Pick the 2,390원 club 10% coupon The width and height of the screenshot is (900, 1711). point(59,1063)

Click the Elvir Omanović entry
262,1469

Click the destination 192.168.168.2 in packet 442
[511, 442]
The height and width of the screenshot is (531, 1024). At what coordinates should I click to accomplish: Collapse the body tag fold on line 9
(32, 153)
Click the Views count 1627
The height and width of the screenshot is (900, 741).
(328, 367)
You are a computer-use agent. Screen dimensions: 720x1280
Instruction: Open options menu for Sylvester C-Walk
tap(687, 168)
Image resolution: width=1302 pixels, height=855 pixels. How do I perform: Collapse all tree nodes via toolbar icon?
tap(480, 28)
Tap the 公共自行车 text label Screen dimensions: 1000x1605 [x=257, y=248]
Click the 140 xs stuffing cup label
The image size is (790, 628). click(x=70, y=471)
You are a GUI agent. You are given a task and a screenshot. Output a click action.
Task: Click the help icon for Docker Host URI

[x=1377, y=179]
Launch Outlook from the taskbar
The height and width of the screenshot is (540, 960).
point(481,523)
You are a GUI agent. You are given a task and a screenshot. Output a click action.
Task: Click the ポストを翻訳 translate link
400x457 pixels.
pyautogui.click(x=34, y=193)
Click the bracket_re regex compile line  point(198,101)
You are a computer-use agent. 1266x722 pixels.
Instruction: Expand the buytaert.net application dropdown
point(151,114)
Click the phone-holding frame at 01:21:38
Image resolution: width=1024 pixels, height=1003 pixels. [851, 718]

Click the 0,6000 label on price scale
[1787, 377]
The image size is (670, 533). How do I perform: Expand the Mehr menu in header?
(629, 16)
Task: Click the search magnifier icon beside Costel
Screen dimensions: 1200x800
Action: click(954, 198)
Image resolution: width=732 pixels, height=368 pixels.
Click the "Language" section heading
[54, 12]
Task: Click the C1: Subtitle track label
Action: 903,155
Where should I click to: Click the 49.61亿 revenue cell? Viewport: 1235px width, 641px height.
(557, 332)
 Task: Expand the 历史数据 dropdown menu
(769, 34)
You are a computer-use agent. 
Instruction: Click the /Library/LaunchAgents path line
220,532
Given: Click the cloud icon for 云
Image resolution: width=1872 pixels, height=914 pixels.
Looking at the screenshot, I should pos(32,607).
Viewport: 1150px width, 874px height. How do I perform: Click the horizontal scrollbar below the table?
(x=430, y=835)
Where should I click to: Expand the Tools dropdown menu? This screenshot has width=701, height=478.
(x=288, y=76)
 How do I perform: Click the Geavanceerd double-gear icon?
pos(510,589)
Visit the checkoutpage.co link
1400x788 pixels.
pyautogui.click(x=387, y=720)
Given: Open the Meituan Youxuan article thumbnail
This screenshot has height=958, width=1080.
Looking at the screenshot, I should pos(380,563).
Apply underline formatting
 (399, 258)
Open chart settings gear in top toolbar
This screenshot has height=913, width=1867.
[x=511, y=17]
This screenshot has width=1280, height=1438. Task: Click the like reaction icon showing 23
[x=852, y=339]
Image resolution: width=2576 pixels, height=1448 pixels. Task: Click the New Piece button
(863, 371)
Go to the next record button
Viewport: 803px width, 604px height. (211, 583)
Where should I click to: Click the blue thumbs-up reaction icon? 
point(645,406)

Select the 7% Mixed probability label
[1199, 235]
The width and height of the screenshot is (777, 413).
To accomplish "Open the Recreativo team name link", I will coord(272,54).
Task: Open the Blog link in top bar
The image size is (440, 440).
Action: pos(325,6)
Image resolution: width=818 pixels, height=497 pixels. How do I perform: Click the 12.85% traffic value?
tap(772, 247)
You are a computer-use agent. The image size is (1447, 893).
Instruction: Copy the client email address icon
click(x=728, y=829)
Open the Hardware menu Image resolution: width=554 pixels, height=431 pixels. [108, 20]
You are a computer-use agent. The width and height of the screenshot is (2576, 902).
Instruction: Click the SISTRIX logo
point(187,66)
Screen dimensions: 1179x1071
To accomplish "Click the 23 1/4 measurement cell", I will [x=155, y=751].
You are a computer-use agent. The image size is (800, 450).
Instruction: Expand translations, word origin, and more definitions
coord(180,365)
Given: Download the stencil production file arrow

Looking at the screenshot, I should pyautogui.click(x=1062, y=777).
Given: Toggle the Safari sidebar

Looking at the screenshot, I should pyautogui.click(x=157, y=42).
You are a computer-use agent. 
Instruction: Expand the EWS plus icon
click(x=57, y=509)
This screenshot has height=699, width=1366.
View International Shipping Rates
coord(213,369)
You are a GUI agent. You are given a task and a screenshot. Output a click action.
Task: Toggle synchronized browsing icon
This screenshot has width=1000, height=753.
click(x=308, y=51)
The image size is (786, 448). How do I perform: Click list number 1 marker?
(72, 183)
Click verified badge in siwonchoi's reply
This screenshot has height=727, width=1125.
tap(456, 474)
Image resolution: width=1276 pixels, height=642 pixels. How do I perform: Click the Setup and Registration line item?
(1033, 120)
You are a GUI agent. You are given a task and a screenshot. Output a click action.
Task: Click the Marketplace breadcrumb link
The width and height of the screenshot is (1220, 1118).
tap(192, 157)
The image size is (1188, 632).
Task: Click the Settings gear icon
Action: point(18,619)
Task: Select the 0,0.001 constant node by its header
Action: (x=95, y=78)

Try it:
Exactly as it stands, output the whole listing.

Answer section:
Pick the 2,390원 club 10% coupon The width and height of the screenshot is (900, 1711). point(59,1063)

Click the Elvir Omanović entry
262,1469

Click the destination 192.168.168.2 in packet 442
[511, 442]
The height and width of the screenshot is (531, 1024). At what coordinates should I click to accomplish: Collapse the body tag fold on line 9
(32, 153)
Click the Views count 1627
The height and width of the screenshot is (900, 741).
(328, 367)
You are a computer-use agent. Screen dimensions: 720x1280
Instruction: Open options menu for Sylvester C-Walk
tap(687, 168)
Image resolution: width=1302 pixels, height=855 pixels. How do I perform: Collapse all tree nodes via toolbar icon?
tap(480, 28)
Tap the 公共自行车 text label Screen dimensions: 1000x1605 [x=257, y=248]
Click the 140 xs stuffing cup label
The image size is (790, 628). click(x=70, y=471)
You are a GUI agent. You are given a task and a screenshot. Output a click action.
Task: Click the help icon for Docker Host URI

[x=1377, y=179]
Launch Outlook from the taskbar
The height and width of the screenshot is (540, 960).
point(481,523)
You are a GUI agent. You are given a task and a screenshot. Output a click action.
Task: Click the ポストを翻訳 translate link
400x457 pixels.
pyautogui.click(x=34, y=193)
Click the bracket_re regex compile line  point(198,101)
You are a computer-use agent. 1266x722 pixels.
Instruction: Expand the buytaert.net application dropdown
point(151,114)
Click the phone-holding frame at 01:21:38
Image resolution: width=1024 pixels, height=1003 pixels. [851, 718]

Click the 0,6000 label on price scale
[1787, 377]
The image size is (670, 533). How do I perform: Expand the Mehr menu in header?
(629, 16)
Task: Click the search magnifier icon beside Costel
Screen dimensions: 1200x800
Action: click(954, 198)
Image resolution: width=732 pixels, height=368 pixels.
Click the "Language" section heading
[54, 12]
Task: Click the C1: Subtitle track label
Action: 903,155
Where should I click to: Click the 49.61亿 revenue cell? Viewport: 1235px width, 641px height.
(557, 332)
 Task: Expand the 历史数据 dropdown menu
(769, 34)
You are a computer-use agent. 
Instruction: Click the /Library/LaunchAgents path line
220,532
Given: Click the cloud icon for 云
Image resolution: width=1872 pixels, height=914 pixels.
Looking at the screenshot, I should pos(32,607).
Viewport: 1150px width, 874px height. How do I perform: Click the horizontal scrollbar below the table?
(x=430, y=835)
Where should I click to: Expand the Tools dropdown menu? This screenshot has width=701, height=478.
(x=288, y=76)
 How do I perform: Click the Geavanceerd double-gear icon?
pos(510,589)
Visit the checkoutpage.co link
1400x788 pixels.
pyautogui.click(x=387, y=720)
Given: Open the Meituan Youxuan article thumbnail
This screenshot has height=958, width=1080.
Looking at the screenshot, I should pos(380,563).
Apply underline formatting
 (399, 258)
Open chart settings gear in top toolbar
This screenshot has height=913, width=1867.
[x=511, y=17]
This screenshot has width=1280, height=1438. Task: Click the like reaction icon showing 23
[x=852, y=339]
Image resolution: width=2576 pixels, height=1448 pixels. Task: Click the New Piece button
(863, 371)
Go to the next record button
Viewport: 803px width, 604px height. (211, 583)
Where should I click to: Click the blue thumbs-up reaction icon? 
point(645,406)

Select the 7% Mixed probability label
[1199, 235]
The width and height of the screenshot is (777, 413).
To accomplish "Open the Recreativo team name link", I will coord(272,54).
Task: Open the Blog link in top bar
The image size is (440, 440).
Action: pos(325,6)
Image resolution: width=818 pixels, height=497 pixels. How do I perform: Click the 12.85% traffic value?
tap(772, 247)
You are a computer-use agent. The image size is (1447, 893).
Instruction: Copy the client email address icon
click(x=728, y=829)
Open the Hardware menu Image resolution: width=554 pixels, height=431 pixels. [108, 20]
You are a computer-use agent. The width and height of the screenshot is (2576, 902).
Instruction: Click the SISTRIX logo
point(187,66)
Screen dimensions: 1179x1071
To accomplish "Click the 23 1/4 measurement cell", I will [x=155, y=751].
You are a computer-use agent. The image size is (800, 450).
Instruction: Expand translations, word origin, and more definitions
coord(180,365)
Given: Download the stencil production file arrow

Looking at the screenshot, I should pyautogui.click(x=1062, y=777).
Given: Toggle the Safari sidebar

Looking at the screenshot, I should pyautogui.click(x=157, y=42).
You are a computer-use agent. 
Instruction: Expand the EWS plus icon
click(x=57, y=509)
This screenshot has height=699, width=1366.
View International Shipping Rates
coord(213,369)
You are a GUI agent. You are given a task and a screenshot. Output a click action.
Task: Toggle synchronized browsing icon
This screenshot has width=1000, height=753.
click(x=308, y=51)
The image size is (786, 448). How do I perform: Click list number 1 marker?
(72, 183)
Click verified badge in siwonchoi's reply
This screenshot has height=727, width=1125.
tap(456, 474)
Image resolution: width=1276 pixels, height=642 pixels. How do I perform: Click the Setup and Registration line item?
(1033, 120)
You are a GUI agent. You are given a task and a screenshot. Output a click action.
Task: Click the Marketplace breadcrumb link
The width and height of the screenshot is (1220, 1118).
tap(192, 157)
The image size is (1188, 632).
Task: Click the Settings gear icon
Action: point(18,619)
Task: Select the 0,0.001 constant node by its header
Action: (x=95, y=78)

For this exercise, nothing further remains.